▶ _Task description_: Your reply should consist solely of the lines from the one containing "Task: Click the Designation/Description" through the end of the data, restated word for word.

(Data for analysis Opens)

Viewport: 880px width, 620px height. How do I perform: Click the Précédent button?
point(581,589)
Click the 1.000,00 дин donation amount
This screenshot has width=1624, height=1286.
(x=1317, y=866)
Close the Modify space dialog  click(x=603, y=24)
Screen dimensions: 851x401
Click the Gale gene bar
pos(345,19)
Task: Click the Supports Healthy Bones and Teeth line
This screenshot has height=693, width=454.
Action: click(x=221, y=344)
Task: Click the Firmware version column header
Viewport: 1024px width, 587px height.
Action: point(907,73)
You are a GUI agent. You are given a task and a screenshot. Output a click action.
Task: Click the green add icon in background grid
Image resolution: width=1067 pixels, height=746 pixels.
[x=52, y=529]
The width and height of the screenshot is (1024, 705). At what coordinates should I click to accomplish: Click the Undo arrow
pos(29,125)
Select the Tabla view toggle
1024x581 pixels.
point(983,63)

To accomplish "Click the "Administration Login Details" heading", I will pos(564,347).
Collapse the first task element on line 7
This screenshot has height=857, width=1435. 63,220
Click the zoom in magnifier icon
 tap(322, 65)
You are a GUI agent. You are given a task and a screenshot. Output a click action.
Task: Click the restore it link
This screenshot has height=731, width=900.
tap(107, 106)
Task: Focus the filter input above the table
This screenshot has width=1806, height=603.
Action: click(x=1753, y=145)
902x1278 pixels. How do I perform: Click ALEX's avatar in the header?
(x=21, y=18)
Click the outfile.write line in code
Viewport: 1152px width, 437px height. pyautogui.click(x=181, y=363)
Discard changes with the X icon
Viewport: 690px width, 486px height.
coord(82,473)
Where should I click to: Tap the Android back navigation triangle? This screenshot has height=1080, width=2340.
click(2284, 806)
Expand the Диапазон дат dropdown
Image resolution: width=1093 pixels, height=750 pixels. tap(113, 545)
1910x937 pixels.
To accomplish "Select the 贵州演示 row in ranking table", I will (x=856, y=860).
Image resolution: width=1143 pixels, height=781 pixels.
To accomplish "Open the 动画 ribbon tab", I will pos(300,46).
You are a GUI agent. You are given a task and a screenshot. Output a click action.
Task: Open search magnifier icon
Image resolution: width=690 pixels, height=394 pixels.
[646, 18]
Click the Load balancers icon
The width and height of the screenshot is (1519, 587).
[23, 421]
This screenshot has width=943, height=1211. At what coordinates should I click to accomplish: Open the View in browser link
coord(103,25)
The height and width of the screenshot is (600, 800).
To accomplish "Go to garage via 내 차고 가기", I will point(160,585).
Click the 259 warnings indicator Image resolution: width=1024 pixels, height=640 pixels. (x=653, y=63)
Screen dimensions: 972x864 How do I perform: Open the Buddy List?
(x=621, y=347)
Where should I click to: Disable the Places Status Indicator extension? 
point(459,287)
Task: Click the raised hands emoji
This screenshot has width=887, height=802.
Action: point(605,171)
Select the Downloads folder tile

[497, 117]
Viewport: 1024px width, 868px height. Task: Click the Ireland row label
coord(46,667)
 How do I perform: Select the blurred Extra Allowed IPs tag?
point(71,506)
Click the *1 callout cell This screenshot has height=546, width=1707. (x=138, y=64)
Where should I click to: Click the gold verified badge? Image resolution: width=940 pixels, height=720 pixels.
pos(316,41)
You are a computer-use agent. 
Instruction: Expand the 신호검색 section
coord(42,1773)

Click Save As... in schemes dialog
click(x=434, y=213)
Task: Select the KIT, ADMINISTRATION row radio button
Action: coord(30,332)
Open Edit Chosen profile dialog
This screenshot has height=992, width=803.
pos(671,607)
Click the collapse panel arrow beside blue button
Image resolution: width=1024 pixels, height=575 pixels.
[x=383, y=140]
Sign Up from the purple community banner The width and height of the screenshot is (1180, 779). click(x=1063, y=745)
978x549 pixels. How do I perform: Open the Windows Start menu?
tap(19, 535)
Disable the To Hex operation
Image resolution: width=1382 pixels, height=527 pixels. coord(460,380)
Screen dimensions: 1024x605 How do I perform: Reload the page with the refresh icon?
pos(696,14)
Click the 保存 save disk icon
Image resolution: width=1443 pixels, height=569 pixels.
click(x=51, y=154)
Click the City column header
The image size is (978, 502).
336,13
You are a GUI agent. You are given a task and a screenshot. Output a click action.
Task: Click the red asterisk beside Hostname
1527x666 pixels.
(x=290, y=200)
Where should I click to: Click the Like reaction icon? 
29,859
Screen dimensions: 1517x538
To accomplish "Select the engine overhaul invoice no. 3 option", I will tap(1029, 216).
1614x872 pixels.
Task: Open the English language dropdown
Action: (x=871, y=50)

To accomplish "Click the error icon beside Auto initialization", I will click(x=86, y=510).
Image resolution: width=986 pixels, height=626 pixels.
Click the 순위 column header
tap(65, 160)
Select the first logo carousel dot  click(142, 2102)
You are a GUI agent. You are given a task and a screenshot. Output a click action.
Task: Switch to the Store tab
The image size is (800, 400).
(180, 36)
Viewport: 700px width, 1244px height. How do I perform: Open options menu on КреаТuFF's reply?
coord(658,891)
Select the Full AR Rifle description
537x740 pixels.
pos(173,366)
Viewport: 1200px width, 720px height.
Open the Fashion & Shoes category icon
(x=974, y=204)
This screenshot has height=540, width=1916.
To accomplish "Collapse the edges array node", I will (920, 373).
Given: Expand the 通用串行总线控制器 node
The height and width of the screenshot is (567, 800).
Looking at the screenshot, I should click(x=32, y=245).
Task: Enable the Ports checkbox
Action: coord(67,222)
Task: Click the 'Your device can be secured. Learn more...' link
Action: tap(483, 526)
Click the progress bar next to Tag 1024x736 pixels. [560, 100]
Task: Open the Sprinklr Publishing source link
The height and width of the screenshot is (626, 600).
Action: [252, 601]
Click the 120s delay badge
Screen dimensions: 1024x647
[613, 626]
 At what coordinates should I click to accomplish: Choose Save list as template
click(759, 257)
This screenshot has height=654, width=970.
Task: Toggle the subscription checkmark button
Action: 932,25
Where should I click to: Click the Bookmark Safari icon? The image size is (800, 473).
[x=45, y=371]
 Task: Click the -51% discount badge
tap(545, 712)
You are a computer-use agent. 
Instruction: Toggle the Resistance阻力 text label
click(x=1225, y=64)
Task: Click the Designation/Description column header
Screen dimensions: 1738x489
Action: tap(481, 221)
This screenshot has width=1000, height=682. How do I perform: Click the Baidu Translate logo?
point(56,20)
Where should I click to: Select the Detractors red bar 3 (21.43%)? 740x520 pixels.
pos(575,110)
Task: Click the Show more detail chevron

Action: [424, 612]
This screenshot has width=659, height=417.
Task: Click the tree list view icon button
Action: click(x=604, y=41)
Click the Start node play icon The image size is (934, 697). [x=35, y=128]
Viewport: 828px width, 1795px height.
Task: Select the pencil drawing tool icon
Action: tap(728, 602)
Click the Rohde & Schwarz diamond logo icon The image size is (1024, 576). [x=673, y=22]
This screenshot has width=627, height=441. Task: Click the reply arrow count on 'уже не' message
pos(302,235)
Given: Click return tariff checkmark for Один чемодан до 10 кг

(Data for analysis Closes)

▶ _Reply_:
Task: Click the Designation/Description column header
Screen dimensions: 1738x489
Action: tap(481, 221)
This screenshot has width=1000, height=682. How do I perform: Click the Baidu Translate logo?
point(56,20)
Where should I click to: Select the Detractors red bar 3 (21.43%)? 740x520 pixels.
pos(575,110)
Task: Click the Show more detail chevron

Action: [424, 612]
This screenshot has width=659, height=417.
Task: Click the tree list view icon button
Action: click(x=604, y=41)
Click the Start node play icon The image size is (934, 697). [x=35, y=128]
Viewport: 828px width, 1795px height.
Task: Select the pencil drawing tool icon
Action: tap(728, 602)
Click the Rohde & Schwarz diamond logo icon The image size is (1024, 576). [x=673, y=22]
This screenshot has width=627, height=441. Task: Click the reply arrow count on 'уже не' message
pos(302,235)
Given: Click return tariff checkmark for Один чемодан до 10 кг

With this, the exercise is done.